President and CEO, Greater Boston Food Bank
Boston Magazine beat us to the punch when they named Catherine D’Amato to their list of the “Top 50 most powerful people in Boston” in their March 2012 issue. And then there are those Honorary Doctorate of Letters from four area colleges. Oh, did we mention that “Heroes Among Us Award” from the Boston Celtics? The list of lists literally goes on and on.
It’s no surprise. D’Amato is the President and CEO of The Greater Boston Food Bank, New England’s largest hunger-relief organization, an extremely efficient and effective nonprofit food distribution business. She has relentless compassion for those she serves and galvanizes others in the corporate and civic communities to partner for this important cause.
In addition to being a tireless advocate for the hungry for more than 30 years, D’Amato’s work in the LGBT community also began years ago and she’s still going strong. She is a founding incorporator of the world’s first LGBT foundation, the Horizon’s Foundation in San Francisco, California. After she moved from San Francisco to Western Massachusetts, she established the Valley Women’s Chorus in Northampton, Massachusetts. And Catherine published her album of original work, “First Loves,” performing throughout New England, opening for Holly Near and Sweet Honey and the Rock.
When she moved to Boston she became involved with the Human Rights Campaign, serving on the New England regional board and the national Board of Governors, and most recently serves as the Co-Founder and Co-Chair of the Equality Fund at the Boston Foundation.
“I am proud to be a part of Boston’s LGBT community,” she says. “By working together we help in deep and significant ways to provide greater safety and sustainability for our community and our families.”
Chef and owner, Sweet Cheeks
For many people, power over the palate is just about as mighty as you can get. There’s nothing like rendering someone completely powerless by simply providing them with a mouthful of heaven.
Tiffani Faison is a chef, restaurateur, culinary consultant and television personality whose three-year old Sweet Cheeks is one of the most well-regarded Southern-style barbecue spots in the city if not the region. When not minding the shop at Sweet Cheeks, you’re likely to spot her and her cuisine at just about every local LGBT non-profit fundraiser, donating time, talent, and mouthwatering temptations for the palate.

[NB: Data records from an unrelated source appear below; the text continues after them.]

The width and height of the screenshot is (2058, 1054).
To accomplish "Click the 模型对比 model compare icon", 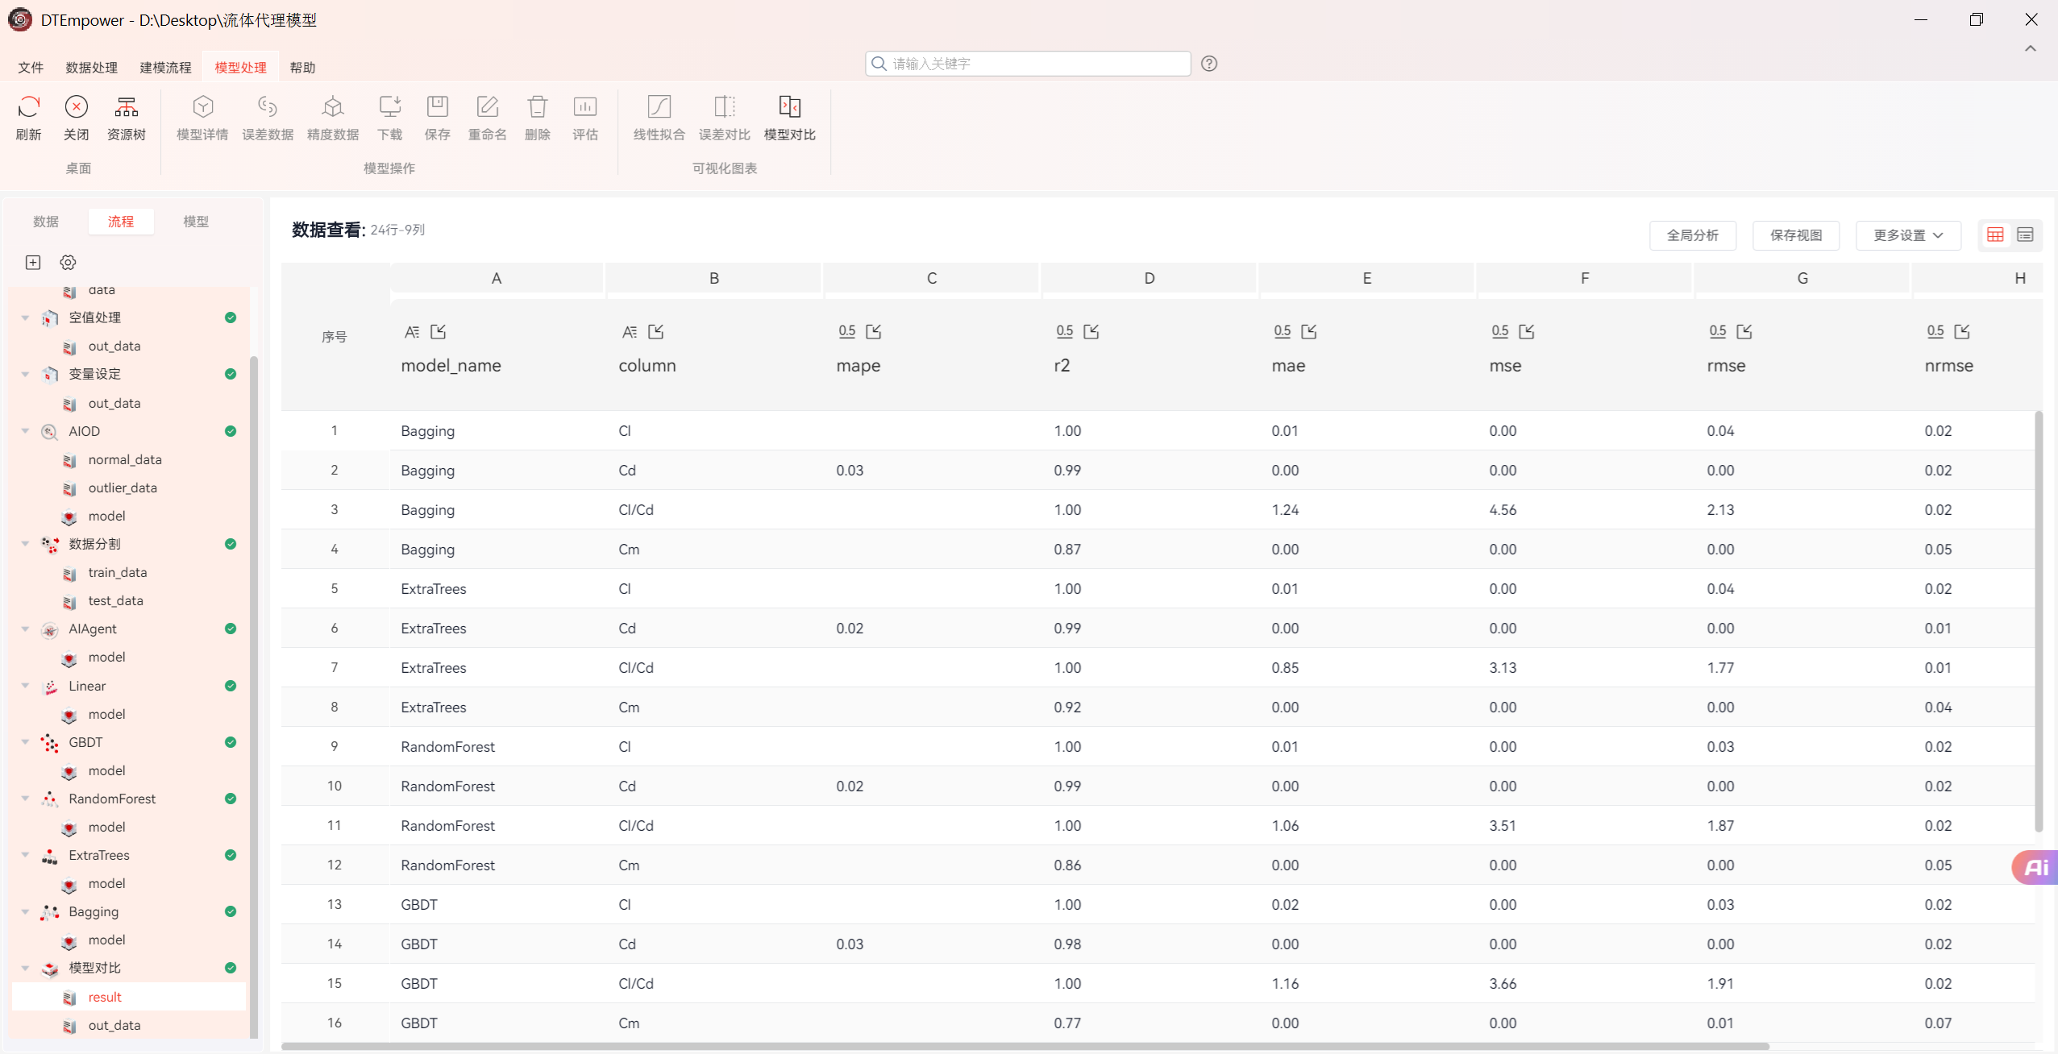I will tap(789, 107).
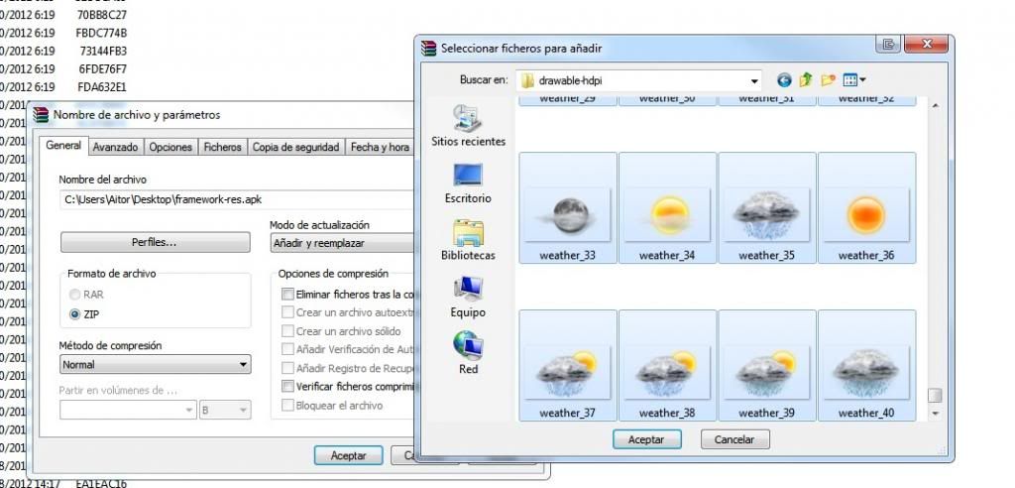Create a new folder in dialog
1015x488 pixels.
click(x=828, y=79)
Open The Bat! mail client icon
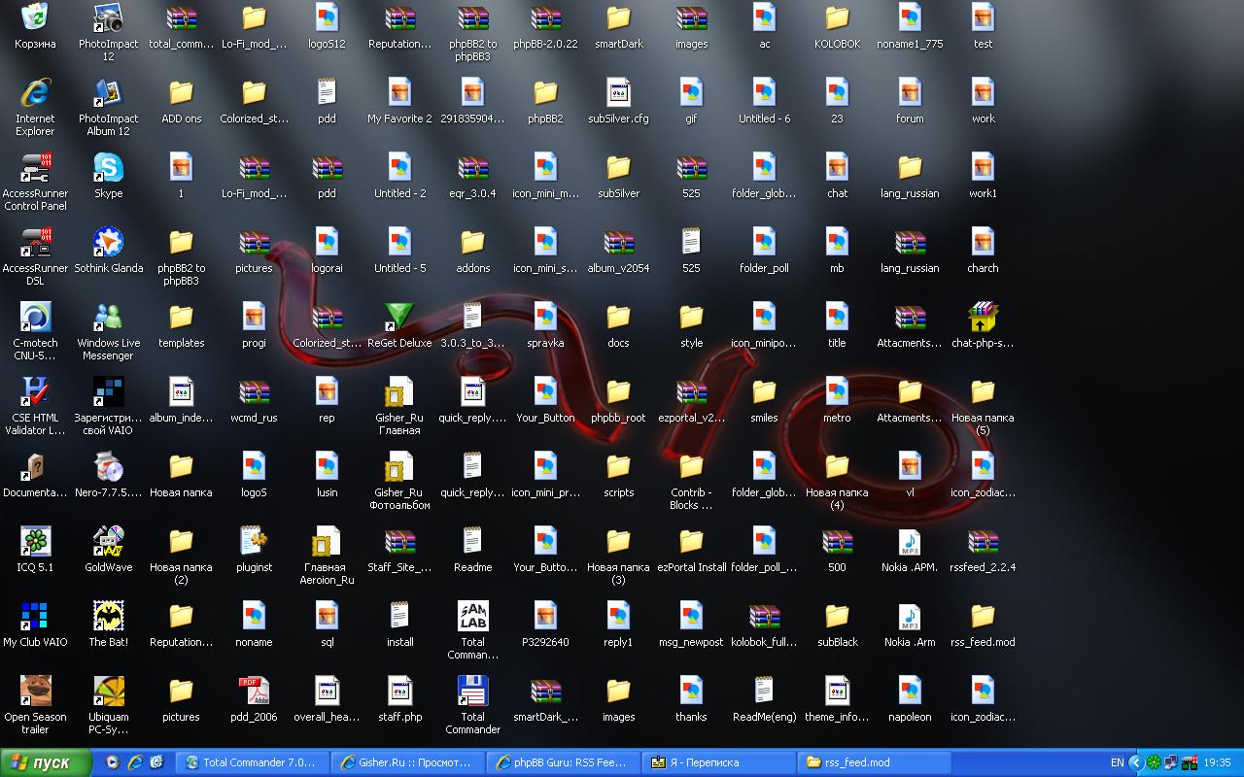Image resolution: width=1244 pixels, height=777 pixels. tap(108, 618)
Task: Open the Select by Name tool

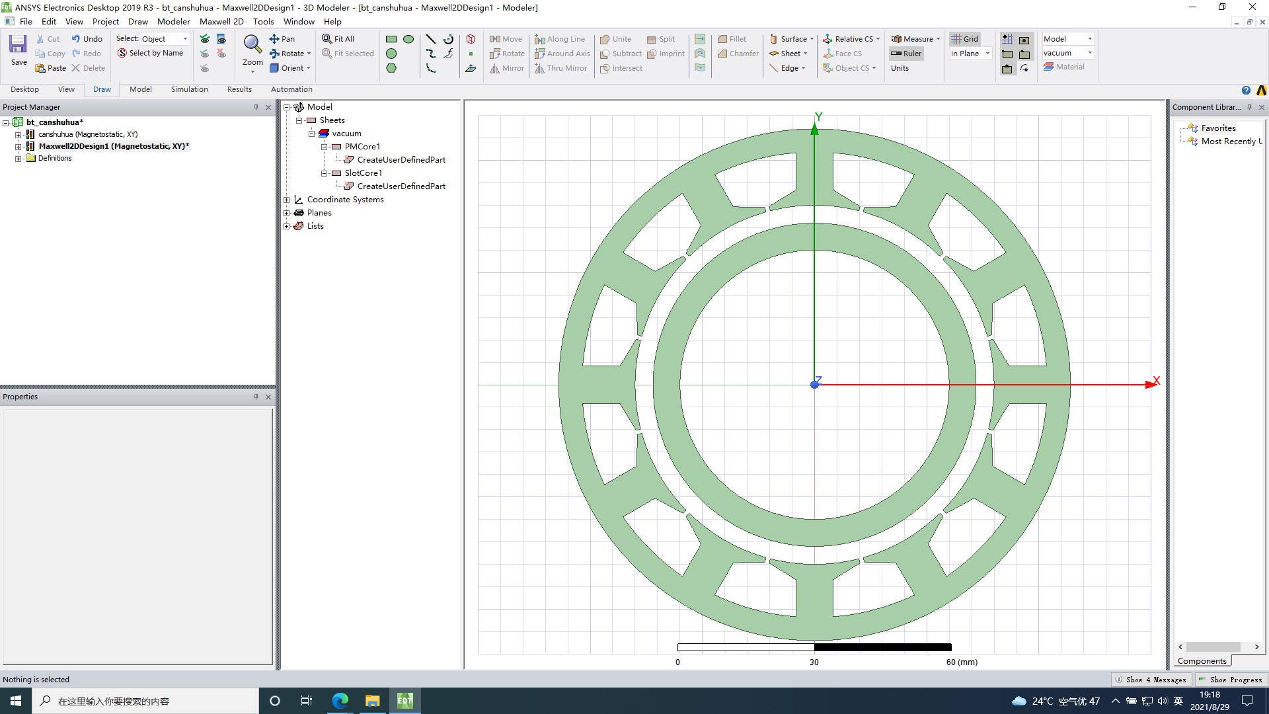Action: coord(150,54)
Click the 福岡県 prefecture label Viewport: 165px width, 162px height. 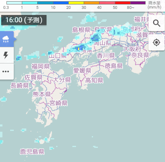point(40,67)
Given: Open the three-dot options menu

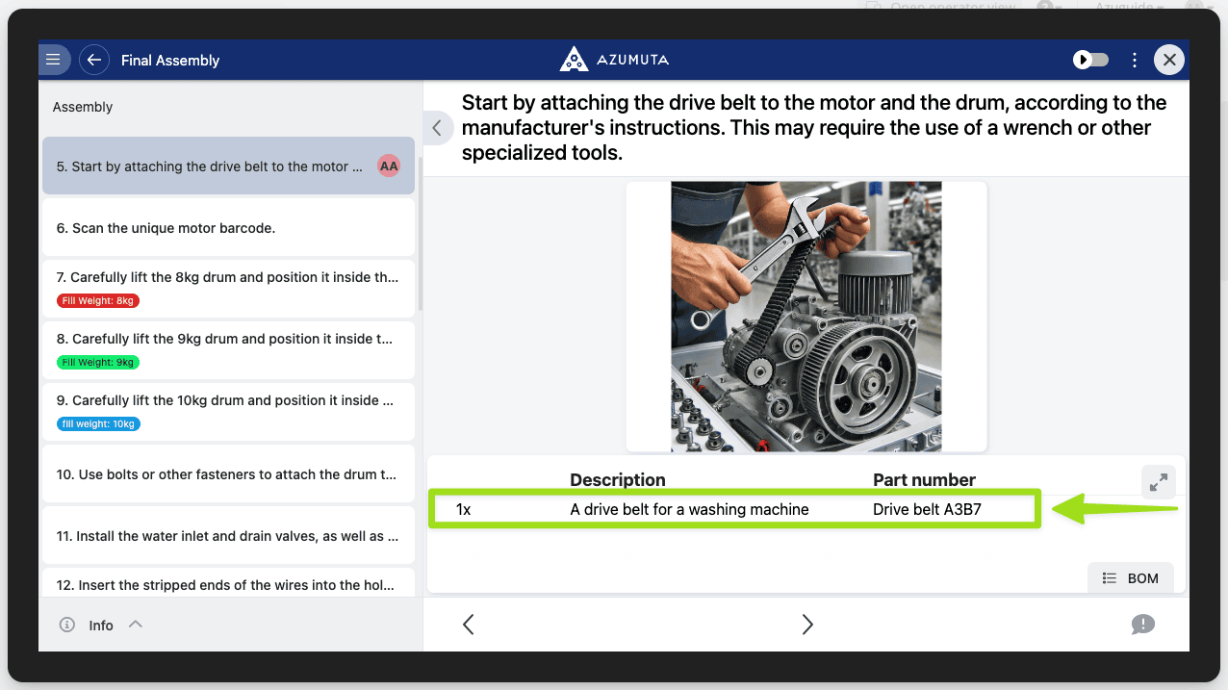Looking at the screenshot, I should click(x=1135, y=60).

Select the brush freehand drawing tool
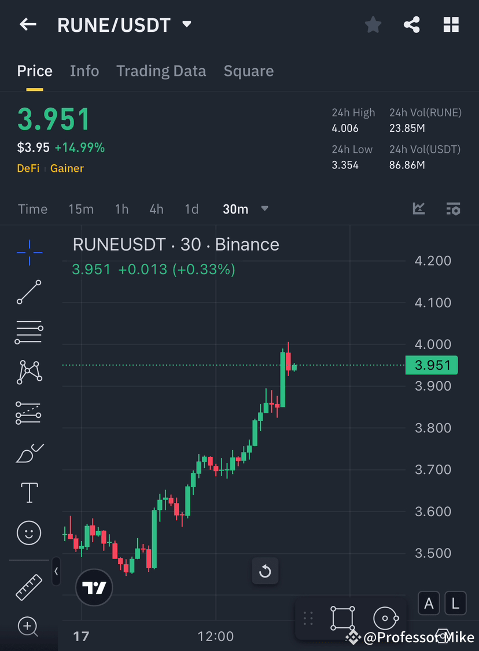(x=29, y=453)
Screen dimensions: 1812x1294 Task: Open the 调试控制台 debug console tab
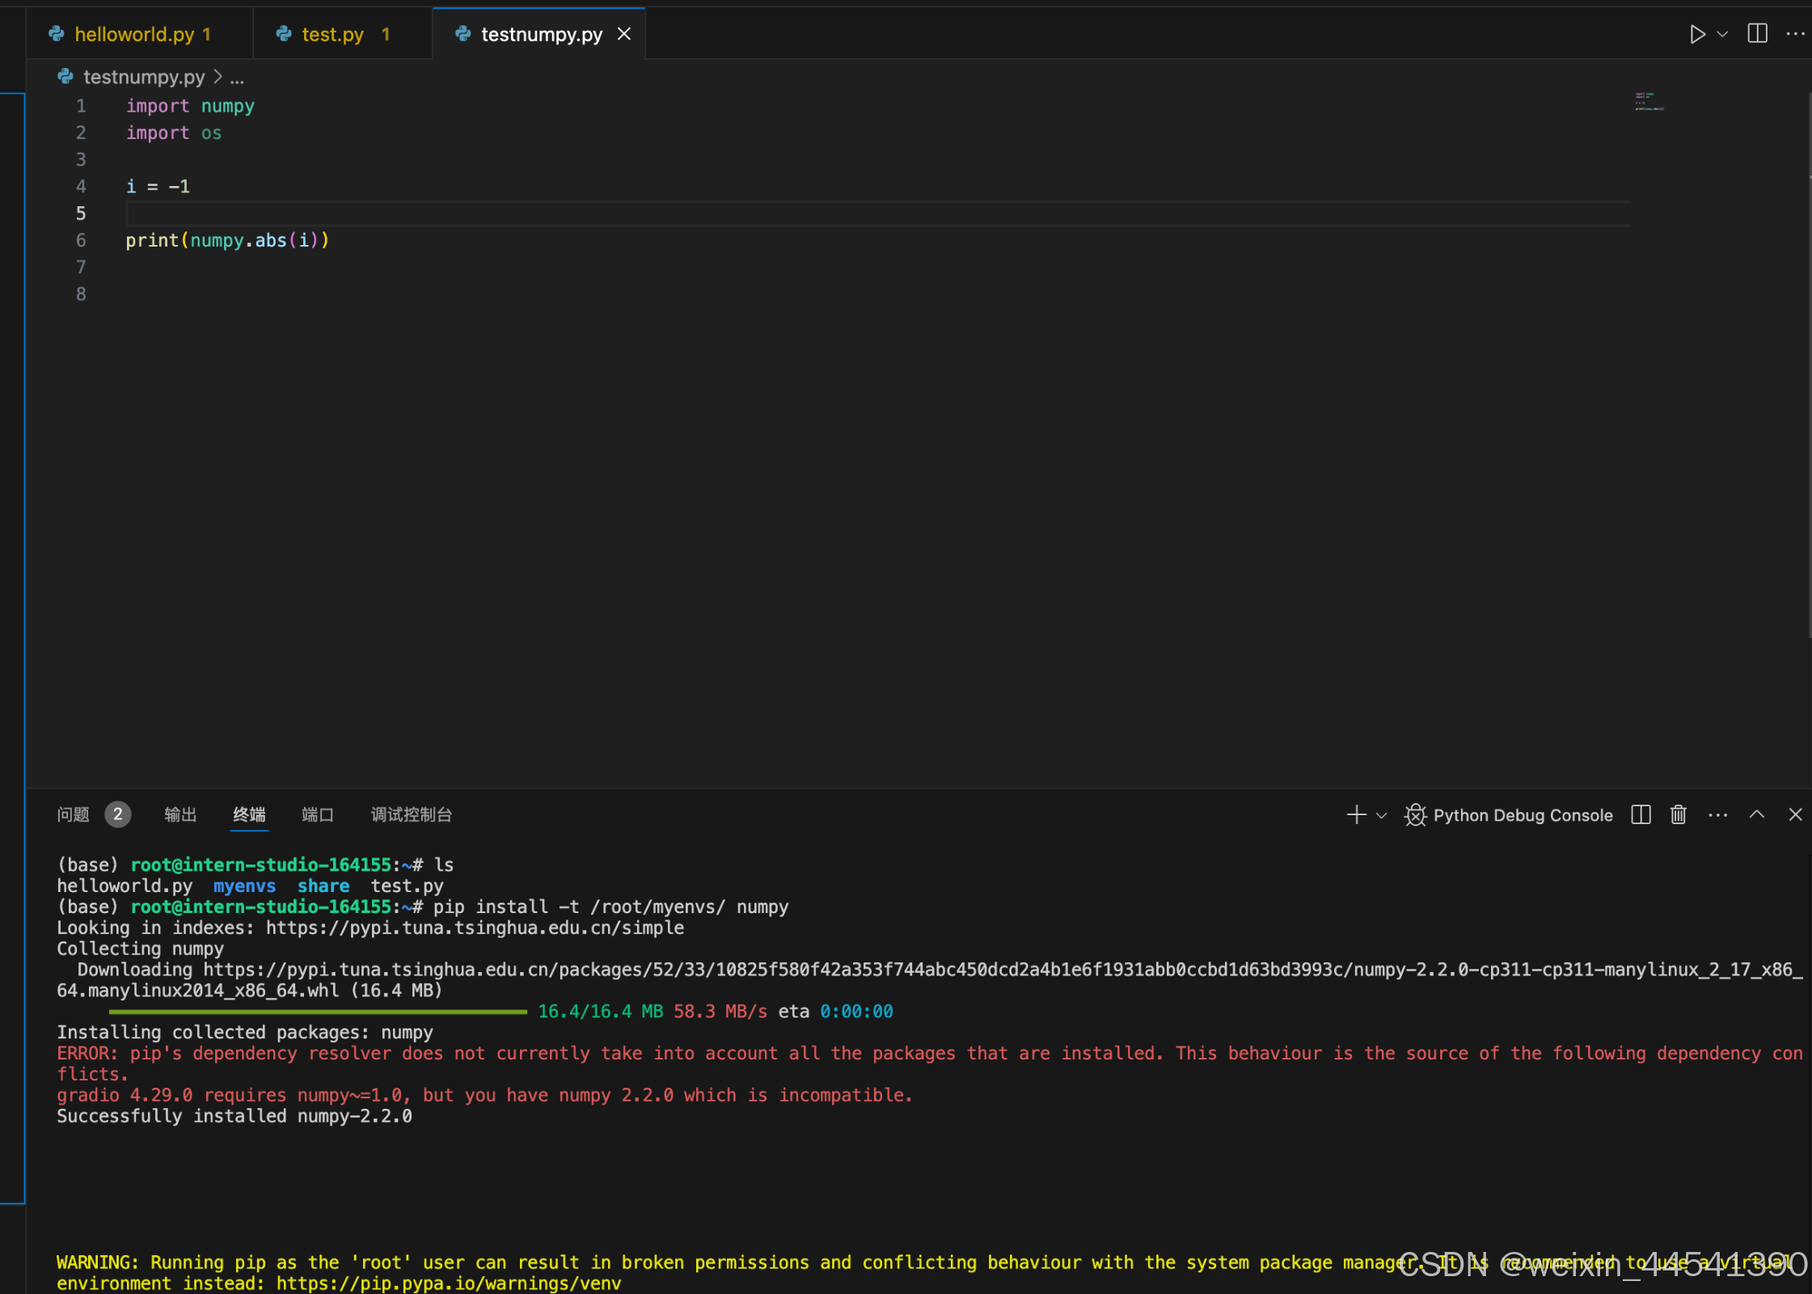click(411, 814)
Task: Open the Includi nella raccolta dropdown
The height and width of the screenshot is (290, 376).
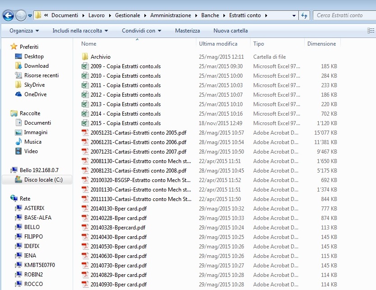Action: pos(80,31)
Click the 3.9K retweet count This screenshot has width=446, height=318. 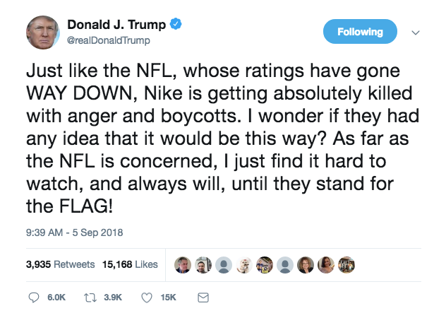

Working her way from busser to chef and owner, Tiffani began cooking for Todd English (talk about power!) in Boston and has traveled the country and the world working for such renowned chefs as Daniel Boulud, Alain Ducasse and Tony Maws. In 2009, she was tapped to run Rocca Kitchen & Bar, going on to earn a three-star review from the Boston Globe. After opening Sweet Cheeks, she was tapped for the wildly popular TV show Top Chef, coming out in the number two slot. Speaking of coming out, Tiffani knows that her line of business and the profile that she has developed brings with it great responsibility—even if she dislikes calling it that. “I’ve always felt grateful and have closely identified to my community, regardless of my professional status,” she says. “Responsibility sounds arduous. I see it less as a responsibility as I do an honor and a tribute to those who came before me and lived proudly. Specifically, it’s imperative that I’m out, that I’m kind and that I’m trustworthy to the people I touch everyday; that I share my life openly; that I engage and give back to my community in a variety of ways.”